The delay observed before the biogas production starts could be attributed to the concentration of organic matter in the substrates (VS). Indeed, the biogas production in the digester containing higher concentration of organic matter like the stems rapidly produced (10 days) the biogas after inoculation, whereas the digester with lower content of organic matter lately produced (20–30 days) the biogas after incubation (Fig. 2A, B; Table 1). Although the pH conditions were suitable in the different digesters, that is, between 6.5 and 7.2 (Appels et al. 2008; Turovskiy and Mathai 2006; Zhang et al. 2013; Peng et al. 2014).
Table 1
Physical and chemical characterization of the substrates and the inoculum
Components | Substrates | Inoculum |
MU Leaves | MU Stems | CM |
Dry weight (%) | 80.8 ± 0.0 | 17.1 ± 0.4 | 21.6 ± 0.2 |
Organic matter (% DW) | 85.2 ± 0.3 | 91.0 ± 0.2 | 16.1 ± 0.4 |
TOC (mg/g DW) | 357.5 ± 14.3 | 530.5 ± 15.4 | 486.4 |
TKN (mg/g DW) | 50.5 ± 0.8 | 23.8 ± 03 | 26.1 |
P (mg/g DW) | 2.2 | 180.2 | 27.6 |
K (mg/g DW) | 21.5 | 142.3 | 10.5 |
C/N | 7 | 22 | 19 |
C/N/P | 163/23/1 | 227/10/75 | 180/9/10 |
The physical and chemical analysis of the substrates (Table 1) showed that the MU stems contained lower amount of nitrogen, and high contents of carbon and mineral elements (K and P) compared to MU leaves. Moreover, the C/N ratio was in the optimal range (C/N: 20–30) for a good AD (Banks and Heaven 2013; Borja and Rincón 2017; Yen and Brune 2007; Akunna 2015). Biogas production containing 84% from cane sugar, which is free of nitrogen revealed that the inoculum contained nutrients capable to trigger the methanization.

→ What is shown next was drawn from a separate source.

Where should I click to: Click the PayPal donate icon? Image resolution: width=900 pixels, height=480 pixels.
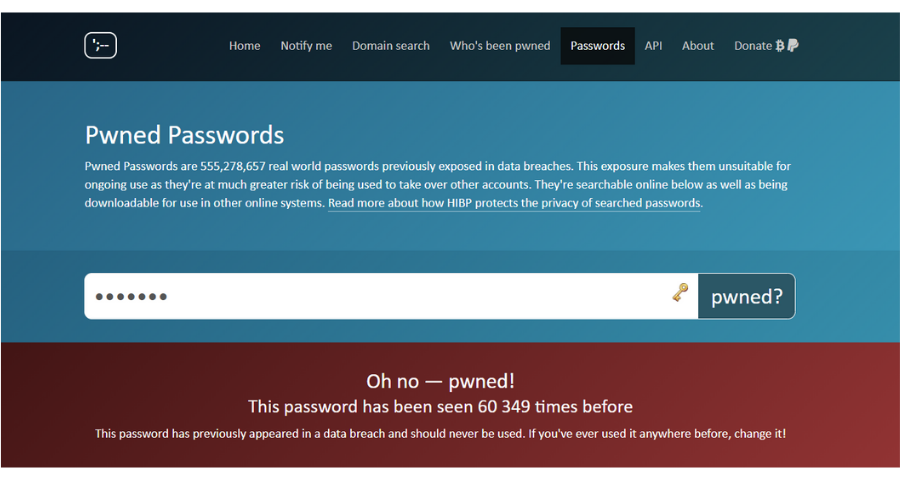click(793, 45)
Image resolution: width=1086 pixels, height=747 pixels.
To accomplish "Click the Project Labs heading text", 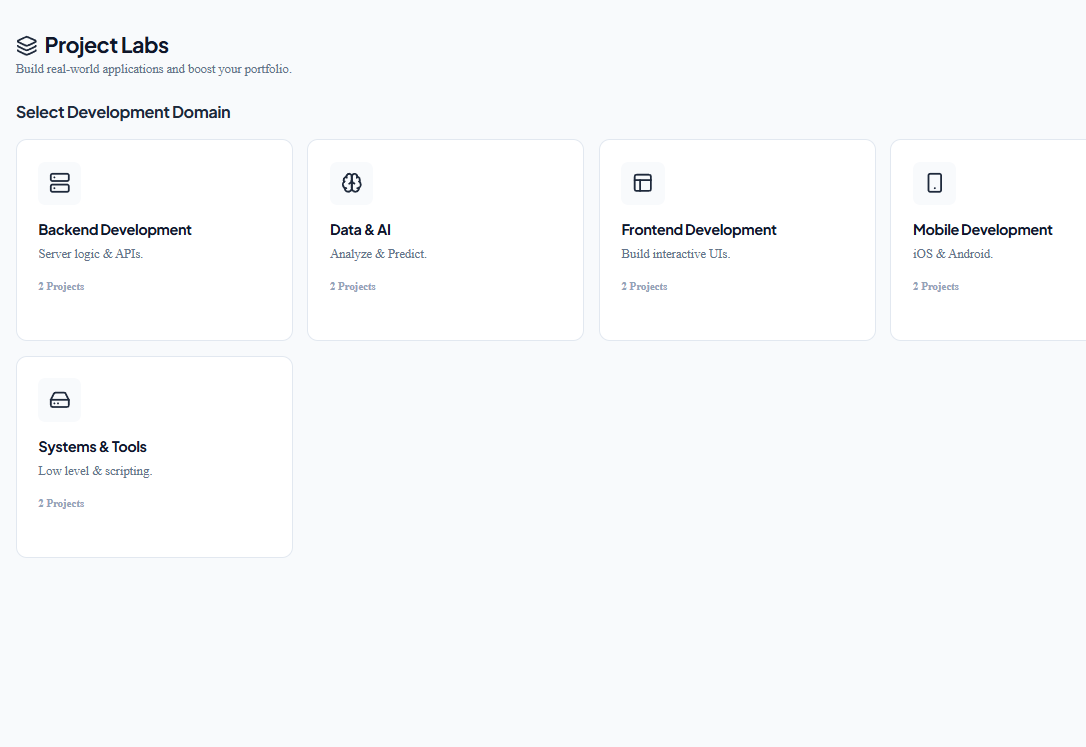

Although the C/N ratio of the substrate has high influence on the AD process (Banks and Heaven 2013; Borja and Rincón 2017; Yen and Brune 2007; Akunna 2015), we also noticed that the proportion of methane in the biogas depended not only on the C/N ratio of the substrates, but also on that of the total composition in the digester. This was proved by the fact that the methane yield recorded by cane sugar (0.526 m3 of CH4/ kg.VS) was around that theoretically expected (0.692 m3 of CH4/kg.VS) (SI3). This methane yield was achieved after 50 days of AD and stayed nearly steady after 128 days like that of the MU leaves (Fig. 2).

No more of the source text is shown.